The Shameful State of Online Advertising
We’re running out of visual metaphors to conceptualize the amount of data that technology companies hold about us. Amazon is shipping our data in 18-wheelers, Google has built 15 small villages around the world to store our information, and Facebook just granted scholars to 52 tons of pepperoni pizzas
While big tech is seen as the data-hoarding bogeyman, advertisers of all sizes have chased data with reckless abandon. In their lust, too many marketers have lost sight of which data points truly hold value and are hoarding information for information’s sake. This has serious implications for both our privacy and the fundamental quality of advertising we receive.
In recent years, the advertising industry has sextupled down on finding out who consumers are on a personal level. This is powered largely by a plethora of companies who fundamentally exist to collect any morsel of data that users drop into the ether. Perhaps no example is more comical than MoviePass, a company that is essentially a giant subsidy given to consumers to mine personal information. That information costs so much to obtain that MoviePass ran out of money last month. The “
As you read this story in Chrome with a Gmail, Facebook, Instagram, and Google Maps tab open, see Dylan Curran’s incredible expose of the creepy amount of data Google and Facebook store on us. But also ask yourself, how much of this is actually useful to providing a better service? Put another way, is this creepy amalgamation of your digital activity in any way more helpful to a travel advertiser than a search for “best hotels in Maui?”
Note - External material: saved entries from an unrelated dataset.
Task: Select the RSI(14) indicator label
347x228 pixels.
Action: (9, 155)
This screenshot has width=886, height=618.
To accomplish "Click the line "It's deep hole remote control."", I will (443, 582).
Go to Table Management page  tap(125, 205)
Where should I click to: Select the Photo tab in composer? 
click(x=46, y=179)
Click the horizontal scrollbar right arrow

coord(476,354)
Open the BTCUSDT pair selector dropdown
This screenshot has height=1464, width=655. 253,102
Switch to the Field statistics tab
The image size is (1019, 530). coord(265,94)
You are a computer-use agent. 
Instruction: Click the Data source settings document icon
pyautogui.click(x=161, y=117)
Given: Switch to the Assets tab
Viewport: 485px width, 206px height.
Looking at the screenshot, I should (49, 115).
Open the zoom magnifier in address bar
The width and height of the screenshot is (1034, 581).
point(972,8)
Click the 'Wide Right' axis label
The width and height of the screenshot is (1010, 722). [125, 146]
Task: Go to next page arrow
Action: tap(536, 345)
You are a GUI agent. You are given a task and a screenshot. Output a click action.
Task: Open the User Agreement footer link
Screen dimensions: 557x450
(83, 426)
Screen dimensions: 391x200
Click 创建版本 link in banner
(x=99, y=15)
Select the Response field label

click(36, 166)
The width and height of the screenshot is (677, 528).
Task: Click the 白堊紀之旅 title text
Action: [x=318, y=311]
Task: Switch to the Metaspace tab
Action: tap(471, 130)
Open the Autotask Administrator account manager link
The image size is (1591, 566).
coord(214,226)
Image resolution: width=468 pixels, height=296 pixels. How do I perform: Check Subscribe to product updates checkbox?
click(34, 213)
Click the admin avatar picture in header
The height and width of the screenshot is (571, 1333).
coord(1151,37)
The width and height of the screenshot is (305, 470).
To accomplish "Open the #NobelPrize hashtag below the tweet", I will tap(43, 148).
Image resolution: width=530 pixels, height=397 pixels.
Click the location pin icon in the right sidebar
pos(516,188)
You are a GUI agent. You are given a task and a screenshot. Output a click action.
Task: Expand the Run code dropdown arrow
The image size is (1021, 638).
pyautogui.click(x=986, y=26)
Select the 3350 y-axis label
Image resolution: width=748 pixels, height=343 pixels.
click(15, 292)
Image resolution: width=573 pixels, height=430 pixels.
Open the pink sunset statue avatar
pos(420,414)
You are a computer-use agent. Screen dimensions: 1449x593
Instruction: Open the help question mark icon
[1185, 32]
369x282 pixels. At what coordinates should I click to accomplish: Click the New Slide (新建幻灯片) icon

Most of the conversations in a post-GDPR/Cambridge Analytica world have started with a basic assumption. While marketers mining even our most asinine data is creepy, this data delivers value to pitchmen, and theoretically to those exposed to their ads. But there’s increasing evidence quietly piling up to the contrary.
According to an impeccably thorough report by Nico Neumann at Melbourne Business School, the data that powers the bulk of programmatic ad spend can only identify if a user is male or female about 50 percent of the time. In the eternal quest to figure out which “half of your ad budget is wasted,” you may want to start here. Neumann’s team estimates erroneous data costs advertisers’ $7B annually.
Advertising is effectively supposed to be a tax that we all pay to enjoy free services that have no business being free.
Due mostly to Facebook, skepticism over the quality of advertising data has faded from the limelight as public discourse focuses exclusively on privacy. The Cambridge Analytica scandal has essentially created conventional wisdom amongst the public that advertisers have disturbingly accurate data on us that they wield with impunity. This reading is incomplete and overestimates the data side of the Trump-Facebook saga.
The Trump campaign’s maestro manipulation of Facebook runs far deeper than profiling and hyper-targeting. Trump’s digital director Brad Pascale ironically took the Obama 2008 playbook of meticulously optimizing creative (devised by Optimizely founder Dan Siroker) and applied 2018 machine learning alongside a blatant disregard for ethics. In total, the Trump campaign tested 5.9 million versions of ads in a single month to find the perfect variation that resonated with their audience. Testing and treachery — as much as targeting — is the story of the Trump campaign’s sinister success on Facebook.
Finally, for all of the profiles on Cambridge Analytica, their insights hardly seem shocking to anyone with a rudimentary understanding of U.S. political science. Speaking on CBS after election day, Cambridge Analytica product director Matt Oczkowski said that the average Trump Supporter was “a bit older, a bit more male, a bit more white than the traditional Republican. A bit more rural.” I would have never guessed.
But remember, ethics aside, Cambridge Analytica was the standard of quality in their industry. As recently as March 2017, the company was giddily putting out press releases citing prestigious industry recognition. Many of the larger data brokers pale in comparison.
In 2014, Oracle paid roughly $400M for BlueKai, a platform that pegs me as a married homeowner with two children who is interested in subcompact cars, rap and hip-hop, hunting and golf. I’m single, rent a Brooklyn apartment and have never owned a car or shot a deer. And I hate golf.